France / India / US: Oriental Productions, Ltd. / United Artists, 1951. An archive of material for the 1951 film, including a vintage reference photograph of Renoir directing the film in Bengal, with his smiling 30-year-old assistant Satyajit Ray to his right. Also included in the archive are the original color program for the US release and a program produced specifically for the film's debut in San Francisco at the Stage Door Theatre. It is a point of interest that the film was distributed in the US via the Theatre Guild, resulting in many screenings in playhouses rather than traditional movie theaters.

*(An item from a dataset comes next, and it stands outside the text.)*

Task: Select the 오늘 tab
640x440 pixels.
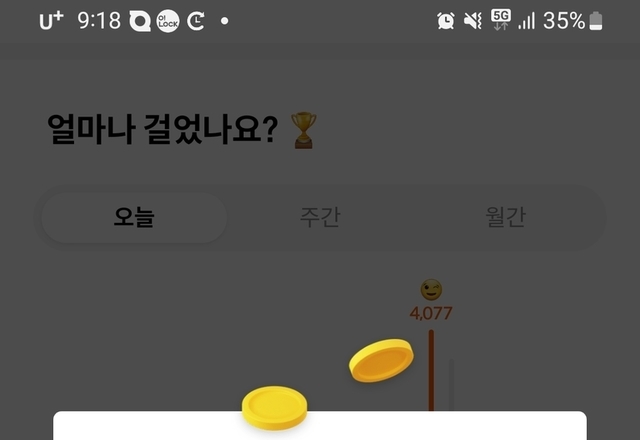Action: 134,218
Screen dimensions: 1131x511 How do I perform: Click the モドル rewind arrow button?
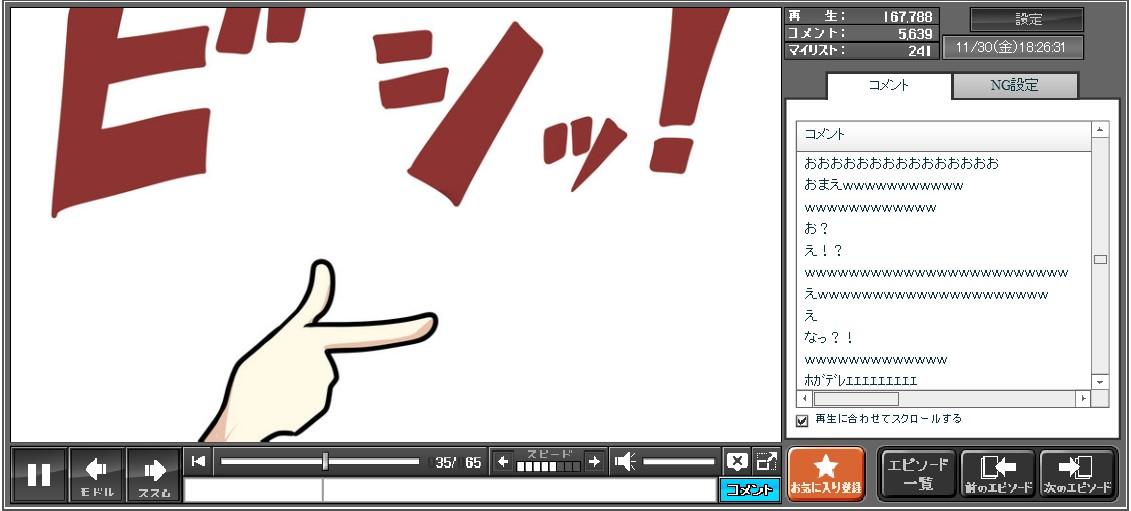[97, 474]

Renoir played a major role in defining what became known in the 1960s as an "auteur," and Ray was in the first generation of directors to inhabit that established definition. He is today considered one of the greatest directors of the twentieth century, and his involvement with Renoir's sole film to be made in India was critical to his career, which would begin properly 4 years later with "Pather Panchali" (1955). We have never before encountered a photograph of the two men together.
The international program includes original essays by Renoir, Godden, and producer Kenneth McEldowney.

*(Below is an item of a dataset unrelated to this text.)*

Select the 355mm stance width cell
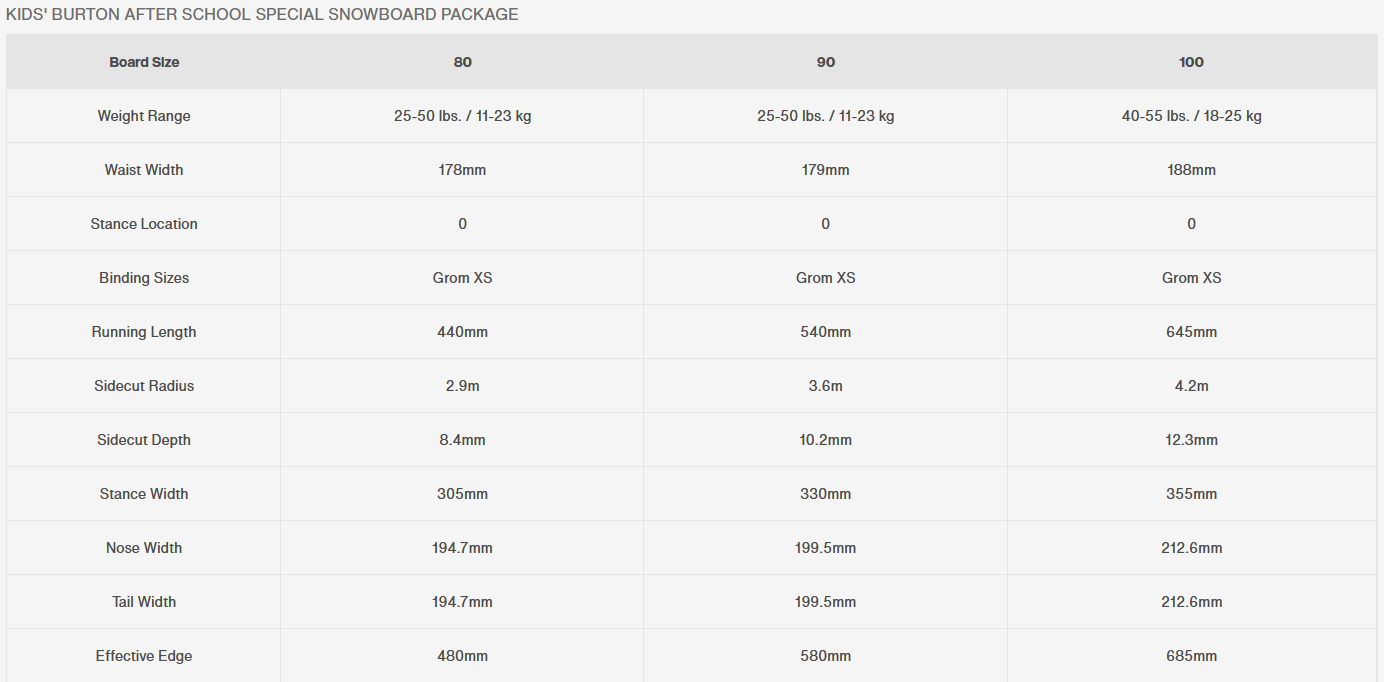Viewport: 1384px width, 682px height. coord(1191,494)
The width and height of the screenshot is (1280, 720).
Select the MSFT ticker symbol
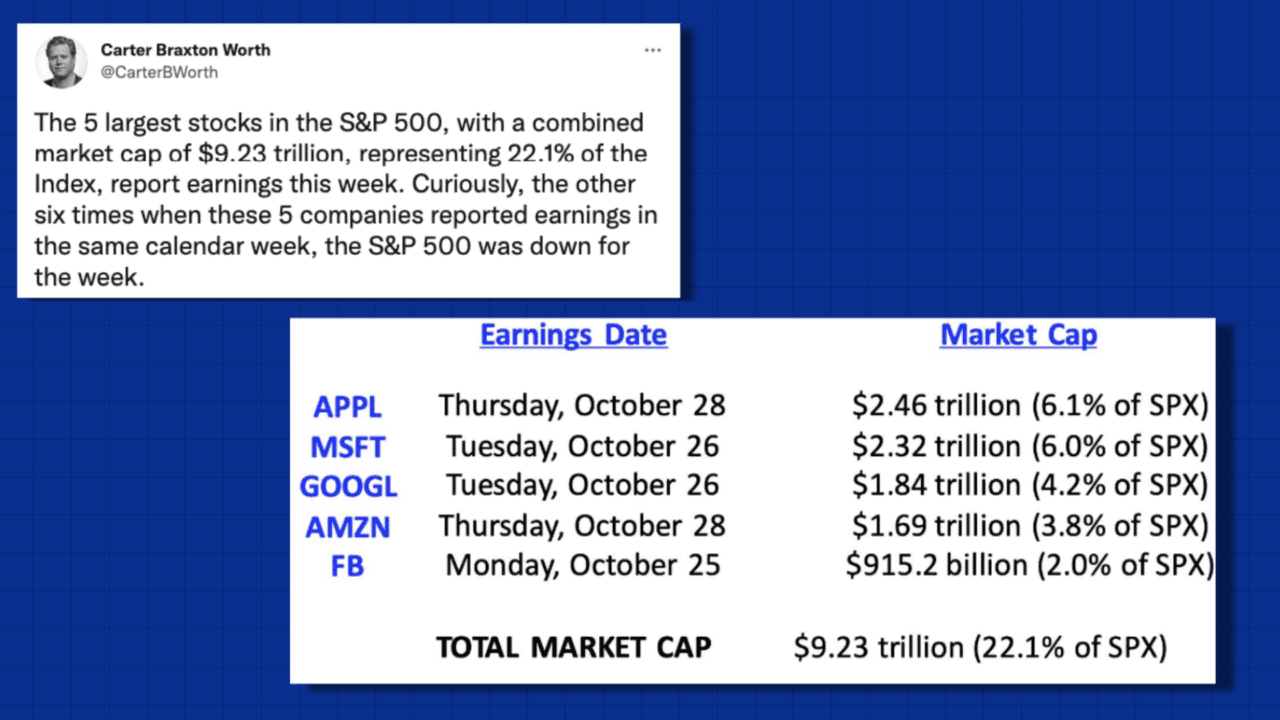(348, 447)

"The River," an international co-production distributed by United Artists, concerns three young girls (two British, one Indian) in Bengal who become infatuated with an ex-soldier who comes into their lives.
International program: Full-color, saddle-stitched card wrappers. 16 pages, 12 x 9 inches, saddle-stitched. Near Fine.
Stage Door program: Black-and-white, saddle-stitched self-wrappers. 12 pages, 8.5 x 6 inches. Near Fine.
Photograph: 8 x 10 inches (20 x 25 cm). Fine.
Criterion Collection 276.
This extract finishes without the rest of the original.